* BEGIN DATASET RECORDS *

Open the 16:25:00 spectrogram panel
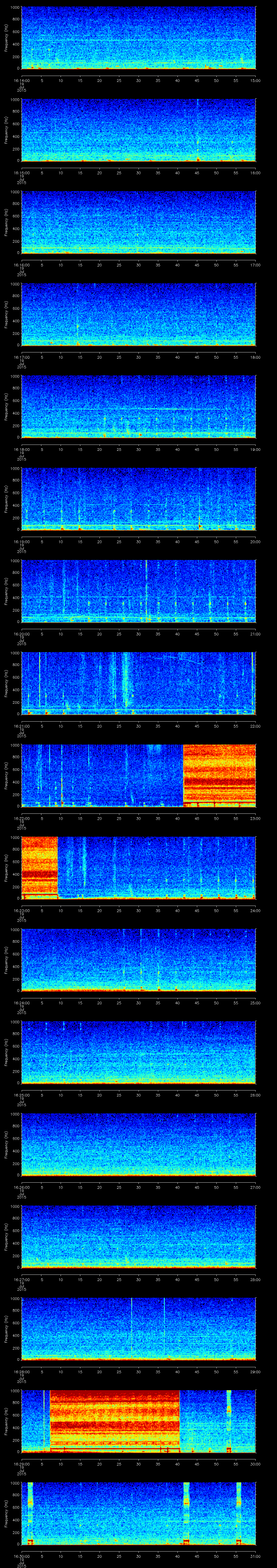This screenshot has width=277, height=1568. pos(138,1052)
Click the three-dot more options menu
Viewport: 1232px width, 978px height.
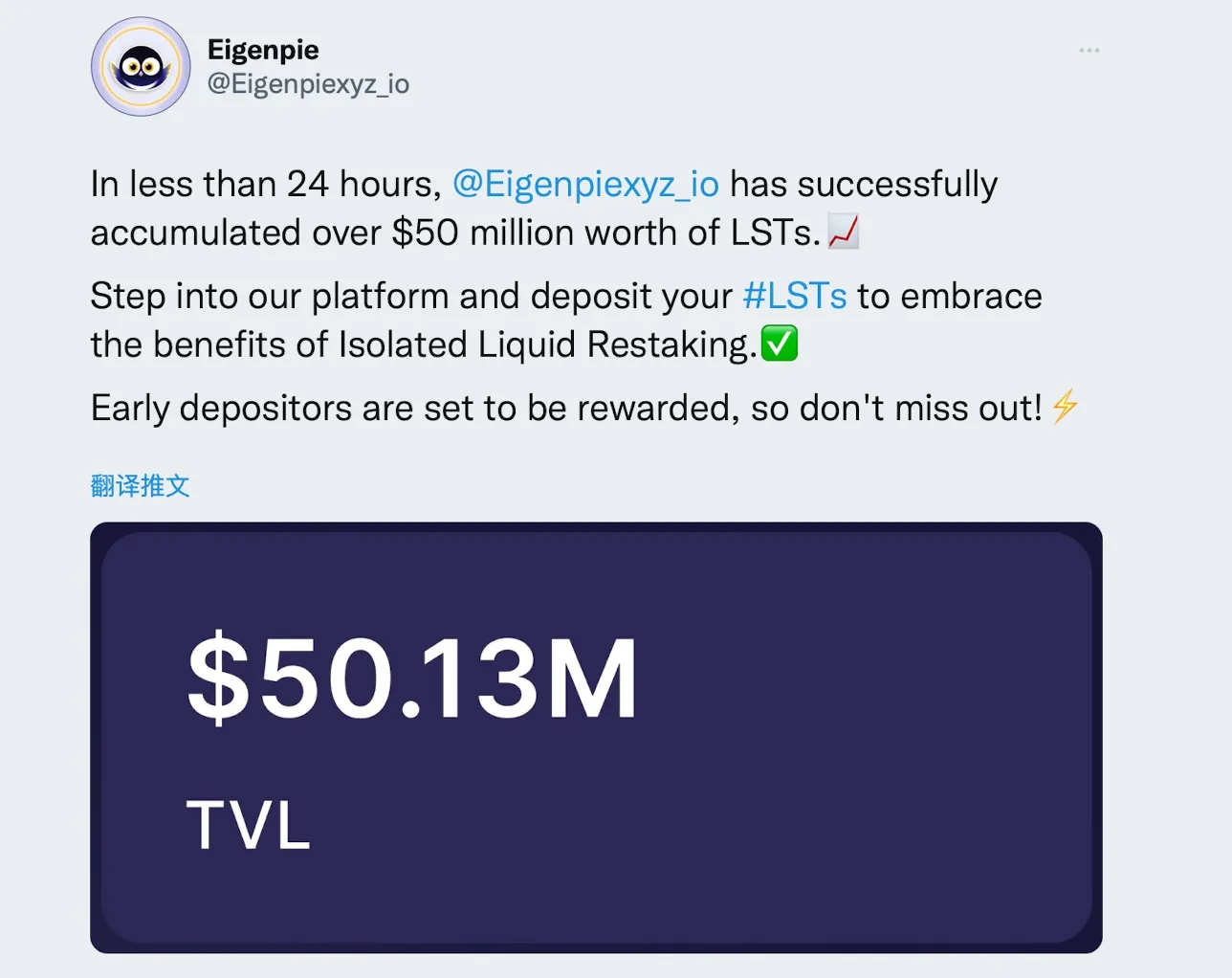coord(1089,51)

* END DATASET RECORDS *

→ SET EXERCISE
Copy every line of the records above word for word, omitting the pictures.

→ FULL OUTPUT
Open the 16:25:00 spectrogram panel
This screenshot has width=277, height=1568. pos(138,1052)
Click the three-dot more options menu
Viewport: 1232px width, 978px height.
coord(1089,51)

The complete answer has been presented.